Meaningful Change Detection Specification
Purpose
Define what constitutes a "meaningful change" that warrants user notification and AI summarization. Eko's core principle is meaningful change gating—no summary without detected meaningful change.
Core Principle
Delta-first — Change summaries, not page content
Eko detects and reports changes to pages, not the pages themselves. A change is only meaningful if it represents actionable information for the user.
Change Types
| Type | Description | Meaningful? |
|---|---|---|
initial | First baseline capture | Always (establishes baseline) |
content_change | Text/content differs from previous hash | Yes, if above threshold |
structure_change | Section structure reorganized | Yes, if significant |
Detection Flow
Fetch page content
↓
Normalize content (strip noise)
↓
Compute content_hash (SHA-256)
↓
Compare with previous check
↓
If different → Compute section_hashes
↓
Calculate estimated_change_percentage
↓
Apply meaningful threshold
↓
If meaningful → Create page_change_event → Trigger summarization
Thresholds
| Metric | Threshold | Action |
|---|---|---|
| Hash differs | Any change | Potential change detected |
| Section change % | ≥ 5% | Classified as meaningful |
| Large change % | ≥ 15% | Consider render escalation |
What is NOT Meaningful
These changes are filtered out as cosmetic/noise:
- Timestamps/dates: "Last updated: Dec 18" changing daily
- Ad rotation: Banner ads, promotional slots
- Session content: User-specific greetings, cart counts
- Whitespace changes: Formatting without content change
- Tracking parameters: Analytics query strings
- CSRF tokens: Hidden form fields
- Cache busters: Random version strings
Content Normalization
Before hashing, content is normalized to reduce false positives:
- Strip HTML tags (keep text content)
- Normalize whitespace (collapse multiple spaces/newlines)
- Remove common noise patterns (dates, session IDs)

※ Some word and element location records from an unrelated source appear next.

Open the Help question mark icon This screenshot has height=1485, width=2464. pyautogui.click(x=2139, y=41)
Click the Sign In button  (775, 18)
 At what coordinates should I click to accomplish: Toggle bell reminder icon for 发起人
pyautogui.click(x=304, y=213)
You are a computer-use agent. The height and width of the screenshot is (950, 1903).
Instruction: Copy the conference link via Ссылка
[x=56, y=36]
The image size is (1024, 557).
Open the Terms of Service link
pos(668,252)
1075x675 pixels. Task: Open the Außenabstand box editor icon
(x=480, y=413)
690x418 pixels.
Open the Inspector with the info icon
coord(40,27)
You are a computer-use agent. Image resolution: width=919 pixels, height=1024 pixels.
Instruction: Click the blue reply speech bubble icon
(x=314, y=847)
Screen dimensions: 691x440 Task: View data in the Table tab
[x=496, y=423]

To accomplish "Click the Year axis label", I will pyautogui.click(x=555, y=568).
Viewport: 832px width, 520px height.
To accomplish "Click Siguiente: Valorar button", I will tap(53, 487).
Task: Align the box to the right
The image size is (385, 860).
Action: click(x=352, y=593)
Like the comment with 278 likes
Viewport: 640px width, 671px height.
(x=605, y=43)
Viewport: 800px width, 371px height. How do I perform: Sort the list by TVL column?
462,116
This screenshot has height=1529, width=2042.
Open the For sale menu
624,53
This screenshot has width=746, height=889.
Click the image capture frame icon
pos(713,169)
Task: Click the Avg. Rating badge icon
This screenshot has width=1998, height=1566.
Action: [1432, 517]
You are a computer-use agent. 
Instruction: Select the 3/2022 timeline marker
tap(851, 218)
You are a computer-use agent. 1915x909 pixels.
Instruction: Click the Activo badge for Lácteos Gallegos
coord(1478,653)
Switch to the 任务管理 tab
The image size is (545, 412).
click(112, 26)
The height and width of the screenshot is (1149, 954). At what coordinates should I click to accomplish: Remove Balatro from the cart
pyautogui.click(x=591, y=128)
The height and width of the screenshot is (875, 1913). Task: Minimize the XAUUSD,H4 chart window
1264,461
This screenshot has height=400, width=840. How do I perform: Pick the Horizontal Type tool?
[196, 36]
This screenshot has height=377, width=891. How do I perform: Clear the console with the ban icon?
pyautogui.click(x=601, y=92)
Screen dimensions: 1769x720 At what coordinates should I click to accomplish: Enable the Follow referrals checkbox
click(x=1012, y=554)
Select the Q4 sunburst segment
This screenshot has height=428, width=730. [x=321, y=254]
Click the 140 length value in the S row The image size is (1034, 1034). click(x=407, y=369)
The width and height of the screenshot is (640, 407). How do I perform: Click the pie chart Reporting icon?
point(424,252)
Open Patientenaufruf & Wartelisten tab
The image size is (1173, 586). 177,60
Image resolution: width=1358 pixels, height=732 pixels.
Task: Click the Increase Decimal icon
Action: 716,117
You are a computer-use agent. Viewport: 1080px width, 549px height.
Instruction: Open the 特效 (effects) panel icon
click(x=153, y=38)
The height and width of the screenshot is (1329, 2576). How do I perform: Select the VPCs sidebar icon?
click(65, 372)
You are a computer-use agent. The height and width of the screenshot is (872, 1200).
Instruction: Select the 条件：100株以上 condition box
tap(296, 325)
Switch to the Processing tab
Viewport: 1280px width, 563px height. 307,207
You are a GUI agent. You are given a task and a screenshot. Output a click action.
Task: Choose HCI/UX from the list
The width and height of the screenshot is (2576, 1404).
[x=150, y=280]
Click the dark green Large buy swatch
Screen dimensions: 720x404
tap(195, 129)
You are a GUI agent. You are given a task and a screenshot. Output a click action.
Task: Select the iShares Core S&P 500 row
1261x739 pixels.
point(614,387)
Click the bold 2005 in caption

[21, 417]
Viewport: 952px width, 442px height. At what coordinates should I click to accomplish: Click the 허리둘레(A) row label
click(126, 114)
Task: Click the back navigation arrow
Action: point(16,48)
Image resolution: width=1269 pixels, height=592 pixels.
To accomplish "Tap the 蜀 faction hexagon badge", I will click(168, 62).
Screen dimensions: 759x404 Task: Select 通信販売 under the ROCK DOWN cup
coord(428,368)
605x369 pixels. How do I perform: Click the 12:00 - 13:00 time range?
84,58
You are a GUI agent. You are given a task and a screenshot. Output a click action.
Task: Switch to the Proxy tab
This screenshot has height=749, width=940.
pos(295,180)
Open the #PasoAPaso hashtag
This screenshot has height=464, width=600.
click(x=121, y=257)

- Extract semantic sections (headings + content blocks)
Section-Level Detection
The section_hashes JSONB column stores minimal metadata for granular detection:
interface SectionMeta {
id: string // Unique section identifier
hash: string // SHA-256 of section content
heading?: string // Section heading text
}
This enables:
- Identifying which sections changed
- Calculating change percentage
- Providing context for summarization
Estimated Change Percentage
estimated_change_percentage =
(changed_sections / total_sections) * 100
Stored in page_change_events.diff_metadata.estimated_change_percentage.
diff_metadata Structure
interface DiffMetadata {
type: 'initial' | 'content_change' | 'structure_change'
sections_changed: string[] // IDs of changed sections
estimated_change_percentage: number // 0-100
}
First Check Handling
The first check for a URL is always marked as:
has_change: true(establishes baseline)diff_metadata.type: 'initial'- No summary generated (nothing to compare against)
User Note Integration
The pages.user_note field provides intent context:
- Helps determine if a detected change is relevant to user's stated purpose
- Guides AI summarization to focus on user's concerns
- Does not affect change detection (detection is objective)
Implementation Files
- Content normalization:
packages/shared/src/content-normalizer.ts - Hash computation:
packages/shared/src/utils.ts(sha256) - Change detection:
apps/worker-tracker/src/processor.ts